论文标题
反事实数据增加中的偏见挑战
Bias Challenges in Counterfactual Data Augmentation
论文作者
论文摘要
深度学习模型往往不是由于依赖虚假特征来解决任务的依赖而不是分布的。反事实数据增强提供了一种(大约)实现伪造特征反事实的表示形式的一般方法,这是对分布(OOD)鲁棒性的要求。在这项工作中,我们表明,如果通过上下文猜测计算机执行增强,则反事实数据扩展可能无法实现所需的反事实不变性。我们理论上分析了这种反事实数据增强所施加的不变性,并描述了一个示例性NLP任务,其中通过上下文猜测机器的反事实数据增强并不会导致强大的OOD分类器。
Deep learning models tend not to be out-of-distribution robust primarily due to their reliance on spurious features to solve the task.

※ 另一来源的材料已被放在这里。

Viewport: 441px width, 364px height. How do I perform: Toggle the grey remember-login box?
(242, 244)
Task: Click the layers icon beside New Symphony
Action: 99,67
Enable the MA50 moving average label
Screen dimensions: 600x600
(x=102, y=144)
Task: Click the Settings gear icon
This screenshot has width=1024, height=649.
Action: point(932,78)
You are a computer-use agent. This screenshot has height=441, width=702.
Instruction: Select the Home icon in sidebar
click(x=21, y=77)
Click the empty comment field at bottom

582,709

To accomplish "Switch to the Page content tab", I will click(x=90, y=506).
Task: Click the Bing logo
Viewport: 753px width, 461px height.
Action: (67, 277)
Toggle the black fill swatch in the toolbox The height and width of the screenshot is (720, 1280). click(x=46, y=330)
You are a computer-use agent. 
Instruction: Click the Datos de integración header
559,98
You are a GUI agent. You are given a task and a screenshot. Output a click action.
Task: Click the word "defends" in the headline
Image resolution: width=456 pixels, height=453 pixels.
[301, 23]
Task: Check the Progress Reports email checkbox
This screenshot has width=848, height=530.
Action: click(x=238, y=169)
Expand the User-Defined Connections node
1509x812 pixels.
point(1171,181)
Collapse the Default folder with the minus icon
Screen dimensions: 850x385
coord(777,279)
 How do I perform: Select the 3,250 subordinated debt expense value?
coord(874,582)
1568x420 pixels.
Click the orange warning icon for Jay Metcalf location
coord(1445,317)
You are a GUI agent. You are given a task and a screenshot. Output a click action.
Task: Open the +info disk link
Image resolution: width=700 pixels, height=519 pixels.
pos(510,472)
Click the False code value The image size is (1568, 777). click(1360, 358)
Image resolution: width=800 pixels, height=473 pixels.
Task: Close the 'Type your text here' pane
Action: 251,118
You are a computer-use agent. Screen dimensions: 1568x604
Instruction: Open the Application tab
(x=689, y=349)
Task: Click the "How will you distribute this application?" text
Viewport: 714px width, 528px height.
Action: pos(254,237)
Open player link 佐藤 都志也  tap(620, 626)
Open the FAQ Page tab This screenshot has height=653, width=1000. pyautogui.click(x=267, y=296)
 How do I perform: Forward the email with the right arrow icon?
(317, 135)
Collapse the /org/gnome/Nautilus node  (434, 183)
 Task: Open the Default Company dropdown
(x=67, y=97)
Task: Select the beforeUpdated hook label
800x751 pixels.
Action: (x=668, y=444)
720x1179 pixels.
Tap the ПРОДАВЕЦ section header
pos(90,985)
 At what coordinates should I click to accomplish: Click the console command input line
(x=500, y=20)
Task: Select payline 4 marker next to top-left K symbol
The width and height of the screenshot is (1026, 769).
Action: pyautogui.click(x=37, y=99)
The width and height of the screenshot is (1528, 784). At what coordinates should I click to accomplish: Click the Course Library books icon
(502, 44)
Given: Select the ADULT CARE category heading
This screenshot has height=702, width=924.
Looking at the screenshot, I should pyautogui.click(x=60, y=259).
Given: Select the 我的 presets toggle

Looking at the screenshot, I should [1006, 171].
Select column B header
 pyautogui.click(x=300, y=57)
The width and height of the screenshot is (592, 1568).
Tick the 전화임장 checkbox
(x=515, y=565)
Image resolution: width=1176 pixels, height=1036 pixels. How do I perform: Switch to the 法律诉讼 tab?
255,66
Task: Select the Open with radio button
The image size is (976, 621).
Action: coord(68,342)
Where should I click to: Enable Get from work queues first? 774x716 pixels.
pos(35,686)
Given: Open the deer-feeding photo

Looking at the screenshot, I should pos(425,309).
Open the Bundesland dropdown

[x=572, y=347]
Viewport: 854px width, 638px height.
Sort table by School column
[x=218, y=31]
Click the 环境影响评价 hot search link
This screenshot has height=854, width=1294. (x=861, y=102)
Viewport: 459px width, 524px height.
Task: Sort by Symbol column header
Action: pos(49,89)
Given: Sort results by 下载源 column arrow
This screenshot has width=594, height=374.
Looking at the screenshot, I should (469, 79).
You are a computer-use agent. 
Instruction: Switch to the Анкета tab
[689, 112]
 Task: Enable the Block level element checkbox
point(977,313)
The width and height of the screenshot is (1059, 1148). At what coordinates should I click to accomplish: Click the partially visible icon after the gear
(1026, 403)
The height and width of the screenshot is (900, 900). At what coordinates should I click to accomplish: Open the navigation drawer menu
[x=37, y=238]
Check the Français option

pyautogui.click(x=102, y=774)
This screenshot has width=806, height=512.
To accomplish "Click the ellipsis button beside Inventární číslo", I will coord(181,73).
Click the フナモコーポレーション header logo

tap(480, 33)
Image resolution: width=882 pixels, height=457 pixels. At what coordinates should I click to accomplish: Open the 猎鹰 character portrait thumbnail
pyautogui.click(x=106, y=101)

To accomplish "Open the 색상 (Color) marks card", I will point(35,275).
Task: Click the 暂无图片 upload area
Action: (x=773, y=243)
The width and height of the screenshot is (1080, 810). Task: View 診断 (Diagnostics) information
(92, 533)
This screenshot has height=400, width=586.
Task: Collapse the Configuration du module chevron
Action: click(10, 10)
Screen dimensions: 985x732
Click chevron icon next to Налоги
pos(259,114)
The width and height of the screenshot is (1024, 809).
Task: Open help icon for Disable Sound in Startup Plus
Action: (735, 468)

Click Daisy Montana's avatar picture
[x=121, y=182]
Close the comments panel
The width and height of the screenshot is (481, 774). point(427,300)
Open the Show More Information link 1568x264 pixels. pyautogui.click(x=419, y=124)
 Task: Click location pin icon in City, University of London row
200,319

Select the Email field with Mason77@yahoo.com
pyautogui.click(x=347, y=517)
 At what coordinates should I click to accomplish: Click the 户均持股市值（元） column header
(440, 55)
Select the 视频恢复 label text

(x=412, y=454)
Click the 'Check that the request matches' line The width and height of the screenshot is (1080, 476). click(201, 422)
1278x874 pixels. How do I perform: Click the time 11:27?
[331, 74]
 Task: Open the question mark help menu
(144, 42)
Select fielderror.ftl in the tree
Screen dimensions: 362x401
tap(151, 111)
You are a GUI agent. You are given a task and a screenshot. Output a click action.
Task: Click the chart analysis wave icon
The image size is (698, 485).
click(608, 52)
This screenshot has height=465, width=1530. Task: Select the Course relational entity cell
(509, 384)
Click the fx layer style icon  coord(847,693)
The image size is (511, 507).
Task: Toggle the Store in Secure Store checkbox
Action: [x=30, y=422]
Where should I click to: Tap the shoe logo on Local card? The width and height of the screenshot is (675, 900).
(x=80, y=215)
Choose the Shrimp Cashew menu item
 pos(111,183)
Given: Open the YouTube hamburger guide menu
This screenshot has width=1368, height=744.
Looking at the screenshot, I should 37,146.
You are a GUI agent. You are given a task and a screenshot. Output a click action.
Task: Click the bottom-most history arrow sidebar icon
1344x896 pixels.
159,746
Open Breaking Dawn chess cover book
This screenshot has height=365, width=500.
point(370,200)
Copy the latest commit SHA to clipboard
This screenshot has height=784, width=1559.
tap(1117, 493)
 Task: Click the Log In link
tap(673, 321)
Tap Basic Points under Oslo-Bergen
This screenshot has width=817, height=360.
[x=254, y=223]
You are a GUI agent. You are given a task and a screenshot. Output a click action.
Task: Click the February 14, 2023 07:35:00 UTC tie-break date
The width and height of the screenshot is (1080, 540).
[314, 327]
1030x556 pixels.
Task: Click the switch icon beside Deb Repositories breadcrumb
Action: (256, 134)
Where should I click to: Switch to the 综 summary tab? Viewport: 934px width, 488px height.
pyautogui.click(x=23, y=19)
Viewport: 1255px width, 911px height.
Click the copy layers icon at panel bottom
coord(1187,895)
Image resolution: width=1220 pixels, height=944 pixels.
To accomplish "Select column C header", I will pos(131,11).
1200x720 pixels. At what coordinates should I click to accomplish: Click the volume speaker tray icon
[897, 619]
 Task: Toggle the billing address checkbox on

Counterfactual data augmentations provide a general way of (approximately) achieving representations that are counterfactual-invariant to spurious features, a requirement for out-of-distribution (OOD) robustness. In this work, we show that counterfactual data augmentations may not achieve the desired counterfactual-invariance if the augmentation is performed by a context-guessing machine, an abstract machine that guesses the most-likely context of a given input. We theoretically analyze the invariance imposed by such counterfactual data augmentations and describe an exemplar NLP task where counterfactual data augmentation by a context-guessing machine does not lead to robust OOD classifiers.